Comdata, c’è un caso di contagio. Ma l’ultimo giorno in sede è stato il 13 marzo

Si tratta di un'operatrice che lavora per la commessa Inps, che però si trova al suo domicilio e che è in buone condizioni

Un'immagine esterna di Comdata a Lecce.

LECCE – Una lavoratrice del call center Comdata di Lecce, impegnata nella commessa Inps, è risultata positiva al nuovo ceppo di coronavirus. La notizia è stata comunicata nella serata di ieri al personale salentino dalla sede centrale di Corsico, in provincia di Milano. Sempre di ieri risulta l’esito del tampone per rilevazione dell’infezione da Covid-19.

Non dovrebbe trattarsi di una contaminazione avvenuta all’interno. Fra l’altro, risale a molto tempo addietro, al 13 marzo scorso, l’ultima presenza della donna nella sede.
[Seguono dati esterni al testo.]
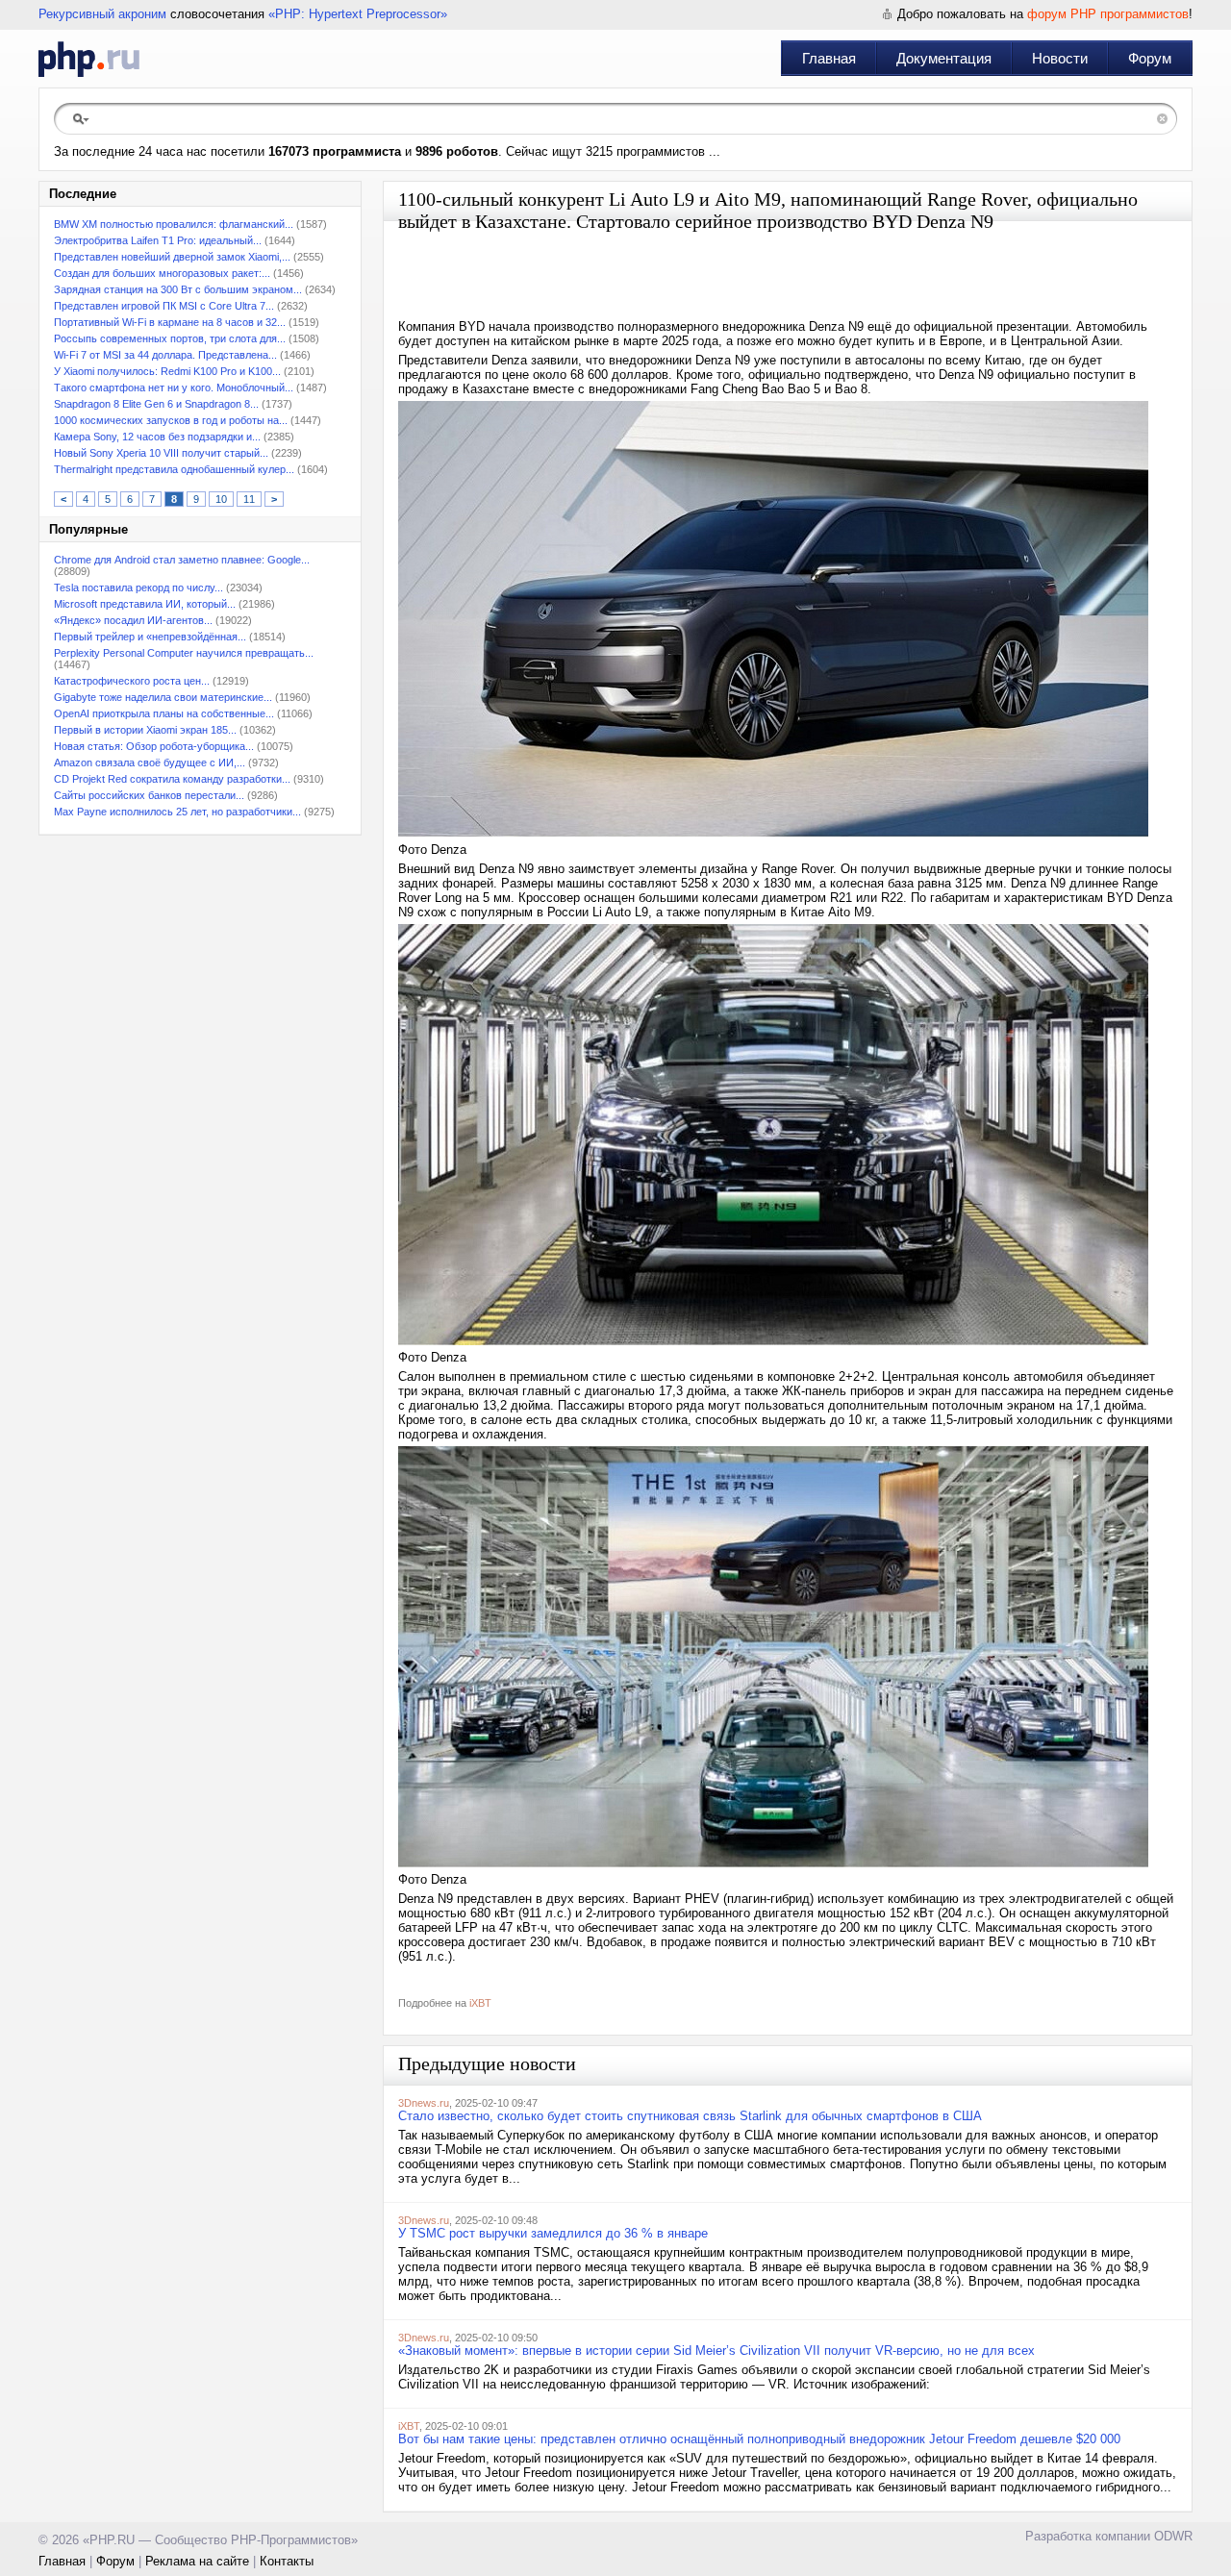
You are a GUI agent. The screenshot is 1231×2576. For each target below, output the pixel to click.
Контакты (287, 2561)
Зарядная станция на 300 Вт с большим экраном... (178, 289)
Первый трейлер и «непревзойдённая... (150, 636)
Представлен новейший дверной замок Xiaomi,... (172, 257)
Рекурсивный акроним (102, 14)
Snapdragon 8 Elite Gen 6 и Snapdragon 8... (156, 404)
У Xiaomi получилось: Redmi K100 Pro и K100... (167, 371)
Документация (944, 58)
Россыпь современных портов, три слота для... (170, 338)
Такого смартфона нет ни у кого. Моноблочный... (173, 387)
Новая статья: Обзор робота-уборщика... (154, 746)
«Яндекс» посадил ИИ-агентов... (133, 620)
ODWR (1173, 2536)
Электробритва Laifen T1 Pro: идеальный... (158, 240)
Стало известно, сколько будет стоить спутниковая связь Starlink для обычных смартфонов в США (690, 2116)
Va aggiunto che la maggior parte del personale (i dipendenti sono circa mille e 400, che salgono a mille e 800 considerando lavoratori a progetto e somministrati) lavora ormai da remoto, e fra questi, tutti coloro che gestiscono la commessa Inps, proprio per ridurre al minimo le possibilità di contagio.

C’è ancora personale che lavora all’interno, però, ma al di sotto delle venti unità, e anche per questo sono giornaliere le operazioni di sanificazione. Da remoto, stanno operando circa 800 su mille e 400. In cinquecento sono in fondo integrazione salariale. L’azienda ha ovviamente informato le autorità sanitarie.